AppVeyor only works with Windows, but it's among the best continuous integration tools for testing and deploying applications. This cloud based service comes with Visual Studio and several SDKs, so you can have a strong CI environment up and running fairly quickly.
- Very easy to set up with Windows
- Isolated build environments
- SSD drives with dedicated hardware
- Custom team environments with granular methodologies
Shippable is one of the more well rounded continuous integration tools. Designed with Docker in mind, Shippable's emphasis on security and stability has made it a popular option for developers interested in creating highly customized CI platforms.
- Supports multiple languages, software tools, and cloud providers
- Policy driven permissions for extra security
- Custom YML configs
- Custom visual reports for testing and code coverage
- Server options available for teams
If you don't like coding, then Nevercode was made for you. This highly automated CI tool requires minimal effort. It easily integrates with common app development tools, which makes for a comfortable development experience. The only downside is that Nevercode is exclusively for mobile applications.
- Automatic deployment to app stores
- Custom unit and UI testing with an emulator or hardware
- State-of-the-art encryption
- Several free and premium options to meet a wide range of needs
9. GitLab CI
This code management platform has a clean dashboard that gives you an overview of your project's progress. As its name implies, GitLab CI integrates directly into the GitLab workflow, and each feature comes with detailed documentation.
- Pre-built packages for popular Linux distributions
- Manual deployment with effortless rollback capabilities
- Free community edition with per-user enterprise plans
Continuous integration in action
Jenkins is no doubt the most popular continuous integration tool currently. However, if it happens that Jenkins just isn't the right fit for your setup, we've taken a look at five other tools mentioned in this article and compared them in Google Trends.
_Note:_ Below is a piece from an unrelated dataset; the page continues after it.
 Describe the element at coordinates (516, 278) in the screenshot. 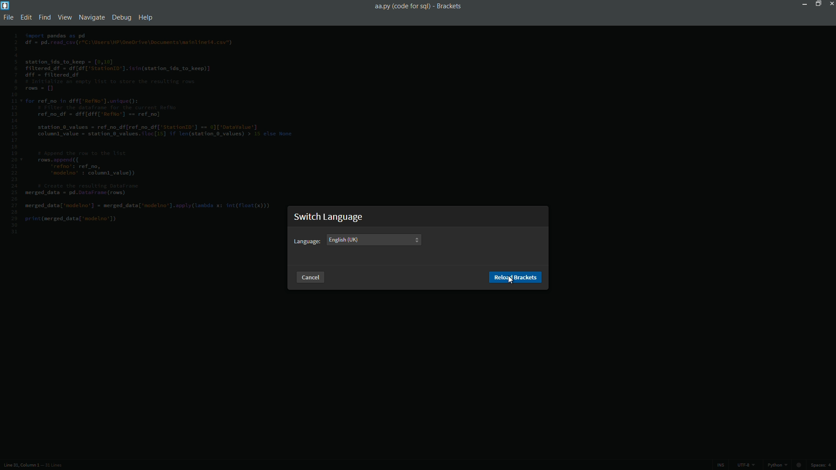

I see `reload brackets` at that location.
Of the five tools selected, Travis CI was the most popular according to Google trends for an extended period of time. However, as of lately, GitLab CI has been gaining in popularity quite quickly.
Continuous integration isn't just a set of tools and procedures; it's more like a mindset. The goal of CI is to incorporate integration into the everyday development workflow, which requires the cultivation of a team culture that encourages responsiveness. Build engineers can put a lot of thought into crafting continuous integration processes, and they may disagree about the most effective strategies; however, with the right attitude and the right continuous integration tools, development teams should agree on a set of standards and tactics that work best for everyone.